Este problema ha llegado a tal punto en la multinacional italiana que recientemente se han producido despidos en la planta de Valladolid por ausencias «injustificadas y reiteradas». Además, la Dirección se tuvo que reunir con el Comité de Empresa para instar a la plantilla a trabajar de forma conjunta para resolver este conflicto.
En lo que se refiere a Renault, el pasado año perdió el 5,14 por ciento de las horas laborables debido al absentismo por enfermedad (este dato no tiene en cuenta, por ejemplo, los permisos o las horas de representación sindical). Es una cifra ligeramente superior a la del año pasado, 4,95 por ciento, pero que mejora la de 2007 (6,9 por ciento). Sin embargo, independientemente de este descenso, el absentismo sigue haciendo mucho daño, como demuestra el hecho de que las 681.826 horas perdidas en 2009 supusieron dejar de fabricar 50.000 vehículos (en 2008 fueron 45.451), 365.000 motores (330.489 en 2008) y 327.000 cajas de cambio en Sevilla (297.363 en 2008). Además, según los datos de Renault, en la fábrica se registró una media de 367 enfermos al día.
Con esta mejoría, Renault se encuentra por debajo del índice de absentismo del sector a nivel nacional. Según fuentes de la Asociación Española de Fabricantes de Automóviles y Camiones (Anfac), el absentismo en 2008 estaba en torno al 7 por ciento de las horas perdidas y este año «en torno al 5,5 y 6 por ciento».
Las iniciativas de Renault para reducir este índice son muy diversas. Por ejemplo, hace algunos meses, en el momento de mayor incidencia de la gripe A, se prohibieron las habituales visitas a la fábrica. Además, se suelen distribuir entre la plantilla folletos con recomendaciones para la prevención de accidentes en verano y se utiliza el servicio médico de la empresa para acortar los plazos de espera de los pacientes en la Seguridad Social. También, en la medida de lo posible, se intenta adaptar cada puesto de trabajo a las exigencias físicas de los empleados.
Por su parte, en Michelin, el índice de absentismo entre febrero de 2009 y enero de 2010 fue del 3,68 por ciento. En esta fábrica, los meses más conflictivos en este sentido, los únicos en los que se supera el 4 por ciento, son diciembre, enero y febrero.
Desde Anfac explican que hay dos motivos principales que explican el descenso del absentismo en el sector. El primero es el descenso general de actividad y el segundo el «miedo» a perder el trabajo.

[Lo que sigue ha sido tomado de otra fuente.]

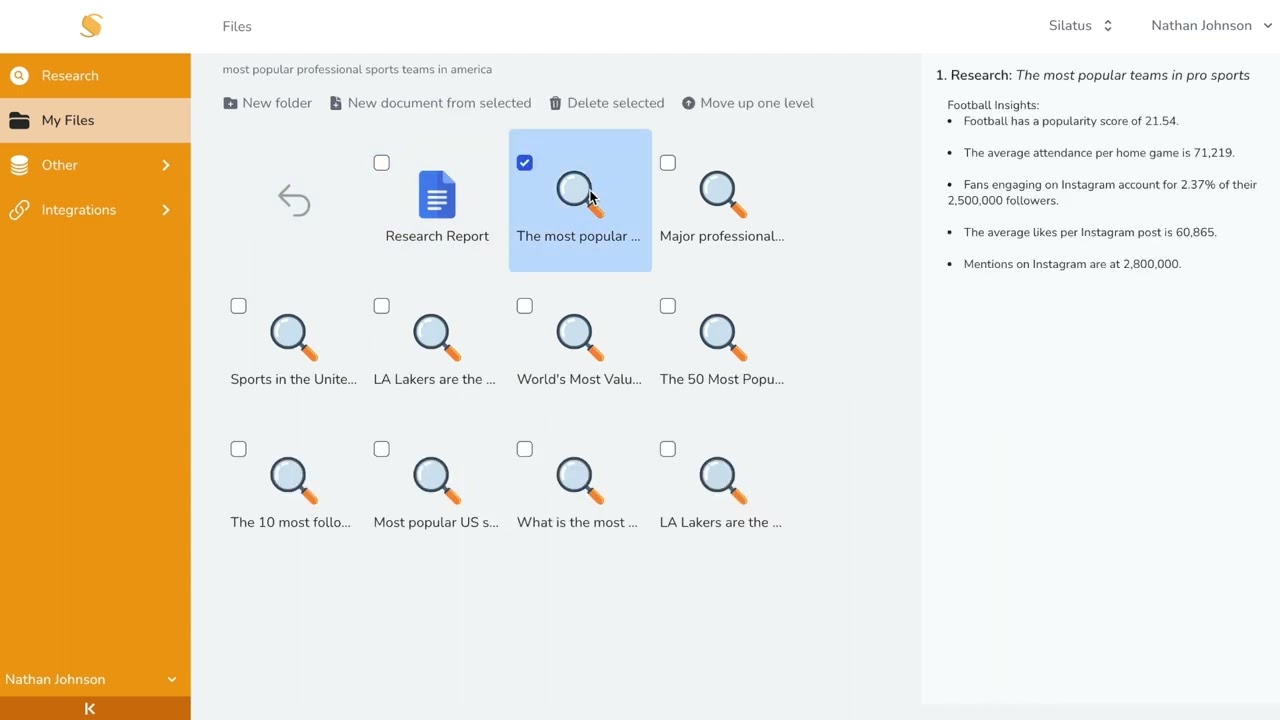The height and width of the screenshot is (720, 1280).
Task: Uncheck 'The most popular' file checkbox
Action: pyautogui.click(x=525, y=163)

La Confederación de Organizaciones Empresariales de Castilla y León (Cecale) puso recientemente cifras a las pérdidas que supone el absentismo en la Comunidad. Según sus cálculos, las empresas pierden al año cerca de 600 millones en este concepto con un coste por trabajador de 904 euros al año, según los datos referentes al ejercicio de 2007.